NEWS RELEASE
BROOKINGS:
BIDEN SIZES UP IRAQ
Posted: Aug. 1, 2003
In a speech at the
Brookings Institution Thursday, Senator Joseph R. Biden, Jr.
(D-Del.), the top Democrat on the Senate Foreign Relations
Committee, warned that "there is a war being waged in Washington
over the future of U.S. foreign policy" and issued a strong rebuke
to Bush administration "neoconservatives" whose policy of unilateral
preemption in Iraq has resulted in "the loss of a signification
portion of support around the world."
Biden reaffirmed
his support for the war in Iraq, saying that "anyone who can't
acknowledge that the world is better off without [Saddam Hussein] is
out of touch...It is worth it and in our national interest to stay
the course."
He called for a
new UN resolution to create a stronger and more diverse
international coalition to deal with Iraq. "We may not like it, but
most of the rest of the world needs it if we expect them to send the
troops we need and to help pay for
Iraq's
reconstruction."
Biden criticized
the Bush administration's approach to foreign policy and diplomacy,
saying that although he does not believe President Bush lied,
presidential advisers "hyped the intelligence to create a sense of
urgency and a sense of an imminent threat...to rally the country to
war sooner rather than later."
"What happens now
when we need to rally the world about a weapons program in North
Korea or Iran?" the Democratic senator asked the assembled crowd.
"Will anyone believe us?"
"This
administration has turned preemption from a necessary option into an
ill-defined doctrine," said Biden, who instead called for "a
prevention doctrine that diffuses problems before they explode in
our face."
Biden expressed
his support for "a more enlightened nationalism, one that recognizes
international organization" and that will "bring in the
international community and empower Iraqis to bolster our efforts
and legitimize a new Iraqi government."
"The stakes are
too high and the opportunities too great to conduct foreign policy
at the extremes," said Biden.
Biden also noted
that "we are still at war" and, referring to President Bush's May 1
appearance aboard the USS Abraham Lincoln, said, "I wish that the
president, instead of standing on an aircraft carrier in front of a
banner that said 'Mission Accomplished,' would have stood in front
of a banner that said 'We've Only Just Begun.'"
Speaking about
current obstacles facing the United States in Iraq, Biden said that
"there is a short-term fix: more foreign troops to share our
mission, and more Iraqis to guard hospitals, bridges, banks, and
schools."
He urged the Bush
administration to provide a sufficient police force and army in Iraq
and to improve local water and electricity capabilities.
The United States
is also losing the propaganda war in Iraq, Biden said. "The
[American] programming makes public access television look good!

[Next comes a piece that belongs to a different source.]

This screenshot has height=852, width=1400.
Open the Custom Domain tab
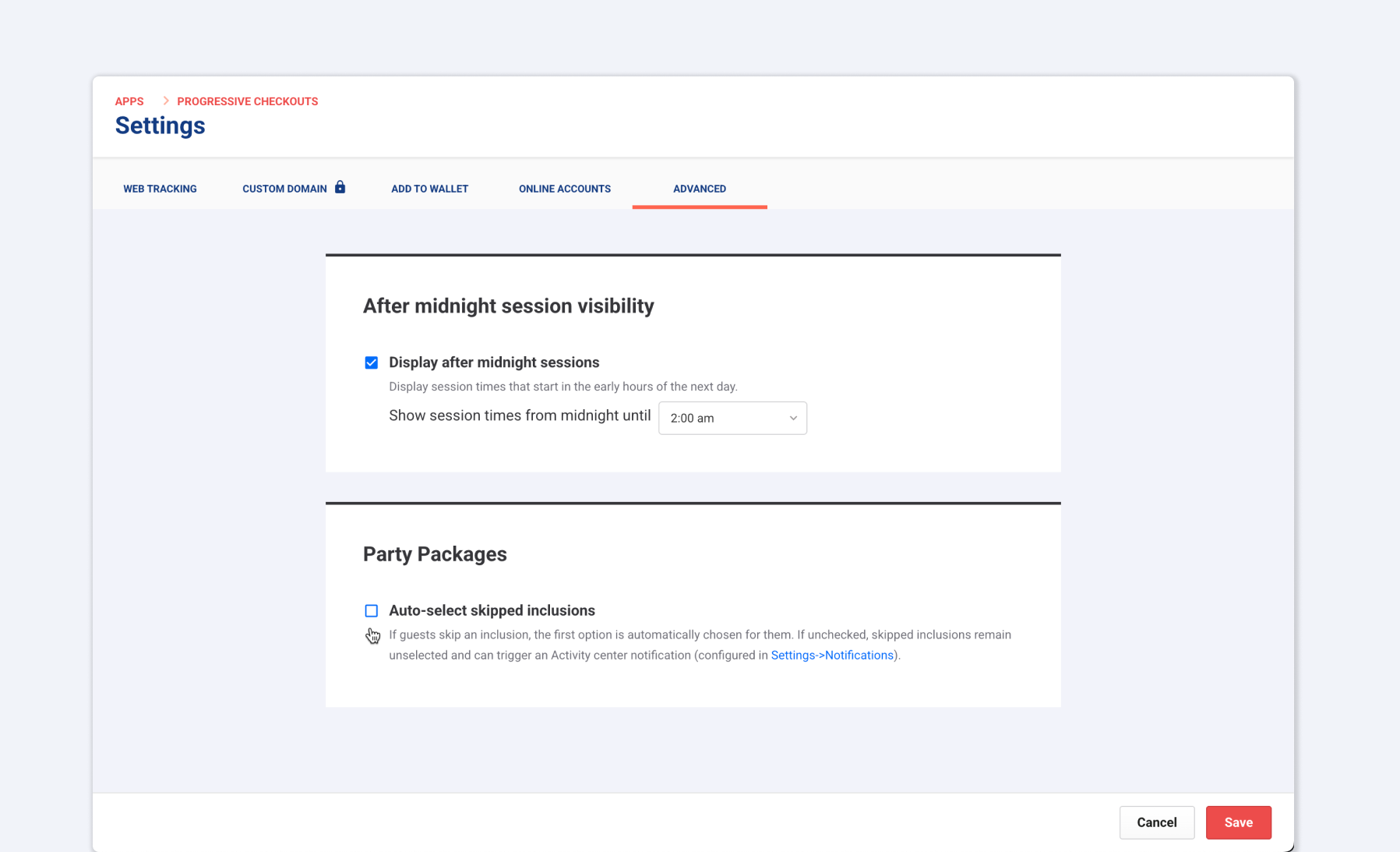(284, 189)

Meanwhile, Al-Jazeera and Iranian TV dominates the airwaves 24/7
with more sophisticated programming."
Biden, who
recently visited Iraq, noted that "Iraqis simply can't understand
how the most powerful nation on earth, which toppled Saddam in three
weeks, can't get the lights turned on."
Failure to
implement his recommendations, in Biden's opinion, would result in a
"paralysis of progress" that would "lose not only the support of the
Iraqi people but the support of the American people as the
discontent and the death toll rise."
He also called on
President Bush to "keep the American people fully informed of the
risks, the costs, and the importance of staying the course in
Iraq."
"The American
people are tough as nails, and they will do whatever is expected of
them to maintain our security," said Biden, adding that "no foreign
policy can be sustained without the informed consent of the American
people. We learned that lesson in Vietnam, but we haven't applied it
to Iraq."
Biden, who spoke
as part of Brookings Leadership Forum, also criticized members of
his own party who opposed going into Iraq in the first place. "The
cost of not acting against Saddam would have been much greater," he
said, "and so is the cost of not finishing the job."